EXERCISE | Exactly as given, output all the records that follow.

(Beginning of DATA FOR THIS EXERCISE)

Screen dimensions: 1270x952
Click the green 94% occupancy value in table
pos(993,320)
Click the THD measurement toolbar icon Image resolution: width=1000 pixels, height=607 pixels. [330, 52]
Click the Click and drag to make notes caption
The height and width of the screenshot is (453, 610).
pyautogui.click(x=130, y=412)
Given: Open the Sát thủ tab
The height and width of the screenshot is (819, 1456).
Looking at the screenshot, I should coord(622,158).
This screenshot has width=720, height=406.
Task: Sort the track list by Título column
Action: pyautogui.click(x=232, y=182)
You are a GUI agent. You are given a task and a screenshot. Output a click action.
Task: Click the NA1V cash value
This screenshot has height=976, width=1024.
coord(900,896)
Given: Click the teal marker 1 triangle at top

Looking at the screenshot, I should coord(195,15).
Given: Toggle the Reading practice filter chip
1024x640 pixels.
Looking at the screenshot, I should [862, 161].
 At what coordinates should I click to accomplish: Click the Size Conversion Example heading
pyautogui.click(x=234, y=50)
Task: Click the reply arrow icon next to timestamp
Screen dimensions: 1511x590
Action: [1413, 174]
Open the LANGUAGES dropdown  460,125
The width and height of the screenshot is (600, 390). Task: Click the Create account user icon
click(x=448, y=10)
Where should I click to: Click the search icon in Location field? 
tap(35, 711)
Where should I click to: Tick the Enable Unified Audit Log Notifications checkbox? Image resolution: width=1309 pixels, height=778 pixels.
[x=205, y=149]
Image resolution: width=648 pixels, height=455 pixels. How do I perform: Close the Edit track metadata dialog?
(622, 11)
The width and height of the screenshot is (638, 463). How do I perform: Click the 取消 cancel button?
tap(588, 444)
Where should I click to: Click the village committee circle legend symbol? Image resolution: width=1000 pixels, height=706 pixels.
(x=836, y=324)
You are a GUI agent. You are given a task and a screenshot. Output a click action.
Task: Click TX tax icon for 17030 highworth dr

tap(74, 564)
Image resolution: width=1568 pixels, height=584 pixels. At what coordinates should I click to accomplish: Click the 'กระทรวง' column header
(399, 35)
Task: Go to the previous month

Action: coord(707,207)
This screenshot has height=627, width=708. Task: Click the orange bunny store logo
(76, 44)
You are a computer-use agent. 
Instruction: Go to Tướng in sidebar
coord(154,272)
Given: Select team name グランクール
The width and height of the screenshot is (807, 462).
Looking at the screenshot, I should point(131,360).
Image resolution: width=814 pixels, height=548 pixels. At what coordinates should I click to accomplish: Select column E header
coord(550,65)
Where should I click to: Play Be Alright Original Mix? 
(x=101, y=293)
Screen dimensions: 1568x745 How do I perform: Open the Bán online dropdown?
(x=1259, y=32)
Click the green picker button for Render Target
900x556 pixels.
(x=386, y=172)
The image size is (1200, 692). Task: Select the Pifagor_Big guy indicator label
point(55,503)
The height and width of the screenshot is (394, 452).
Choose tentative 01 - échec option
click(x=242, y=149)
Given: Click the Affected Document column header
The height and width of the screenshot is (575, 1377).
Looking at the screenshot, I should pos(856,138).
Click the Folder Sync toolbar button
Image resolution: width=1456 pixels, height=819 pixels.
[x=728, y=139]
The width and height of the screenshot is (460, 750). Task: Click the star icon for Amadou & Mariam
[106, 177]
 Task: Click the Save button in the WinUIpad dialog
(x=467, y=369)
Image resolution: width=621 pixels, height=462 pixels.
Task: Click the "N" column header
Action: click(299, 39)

(End of DATA FOR THIS EXERCISE)

REPLY |
Screen dimensions: 1270x952
Click the green 94% occupancy value in table
pos(993,320)
Click the THD measurement toolbar icon Image resolution: width=1000 pixels, height=607 pixels. [330, 52]
Click the Click and drag to make notes caption
The height and width of the screenshot is (453, 610).
pyautogui.click(x=130, y=412)
Given: Open the Sát thủ tab
The height and width of the screenshot is (819, 1456).
Looking at the screenshot, I should coord(622,158).
This screenshot has width=720, height=406.
Task: Sort the track list by Título column
Action: pyautogui.click(x=232, y=182)
You are a GUI agent. You are given a task and a screenshot. Output a click action.
Task: Click the NA1V cash value
This screenshot has height=976, width=1024.
coord(900,896)
Given: Click the teal marker 1 triangle at top

Looking at the screenshot, I should coord(195,15).
Given: Toggle the Reading practice filter chip
1024x640 pixels.
Looking at the screenshot, I should [862, 161].
 At what coordinates should I click to accomplish: Click the Size Conversion Example heading
pyautogui.click(x=234, y=50)
Task: Click the reply arrow icon next to timestamp
Screen dimensions: 1511x590
Action: [1413, 174]
Open the LANGUAGES dropdown  460,125
The width and height of the screenshot is (600, 390). Task: Click the Create account user icon
click(x=448, y=10)
Where should I click to: Click the search icon in Location field? 
tap(35, 711)
Where should I click to: Tick the Enable Unified Audit Log Notifications checkbox? Image resolution: width=1309 pixels, height=778 pixels.
[x=205, y=149]
Image resolution: width=648 pixels, height=455 pixels. How do I perform: Close the Edit track metadata dialog?
(622, 11)
The width and height of the screenshot is (638, 463). How do I perform: Click the 取消 cancel button?
tap(588, 444)
Where should I click to: Click the village committee circle legend symbol? Image resolution: width=1000 pixels, height=706 pixels.
(x=836, y=324)
You are a GUI agent. You are given a task and a screenshot. Output a click action.
Task: Click TX tax icon for 17030 highworth dr

tap(74, 564)
Image resolution: width=1568 pixels, height=584 pixels. At what coordinates should I click to accomplish: Click the 'กระทรวง' column header
(399, 35)
Task: Go to the previous month

Action: coord(707,207)
This screenshot has height=627, width=708. Task: Click the orange bunny store logo
(76, 44)
You are a computer-use agent. 
Instruction: Go to Tướng in sidebar
coord(154,272)
Given: Select team name グランクール
The width and height of the screenshot is (807, 462).
Looking at the screenshot, I should point(131,360).
Image resolution: width=814 pixels, height=548 pixels. At what coordinates should I click to accomplish: Select column E header
coord(550,65)
Where should I click to: Play Be Alright Original Mix? 
(x=101, y=293)
Screen dimensions: 1568x745 How do I perform: Open the Bán online dropdown?
(x=1259, y=32)
Click the green picker button for Render Target
900x556 pixels.
(x=386, y=172)
The image size is (1200, 692). Task: Select the Pifagor_Big guy indicator label
point(55,503)
The height and width of the screenshot is (394, 452).
Choose tentative 01 - échec option
click(x=242, y=149)
Given: Click the Affected Document column header
The height and width of the screenshot is (575, 1377).
Looking at the screenshot, I should pos(856,138).
Click the Folder Sync toolbar button
Image resolution: width=1456 pixels, height=819 pixels.
[x=728, y=139]
The width and height of the screenshot is (460, 750). Task: Click the star icon for Amadou & Mariam
[106, 177]
 Task: Click the Save button in the WinUIpad dialog
(x=467, y=369)
Image resolution: width=621 pixels, height=462 pixels.
Task: Click the "N" column header
Action: click(299, 39)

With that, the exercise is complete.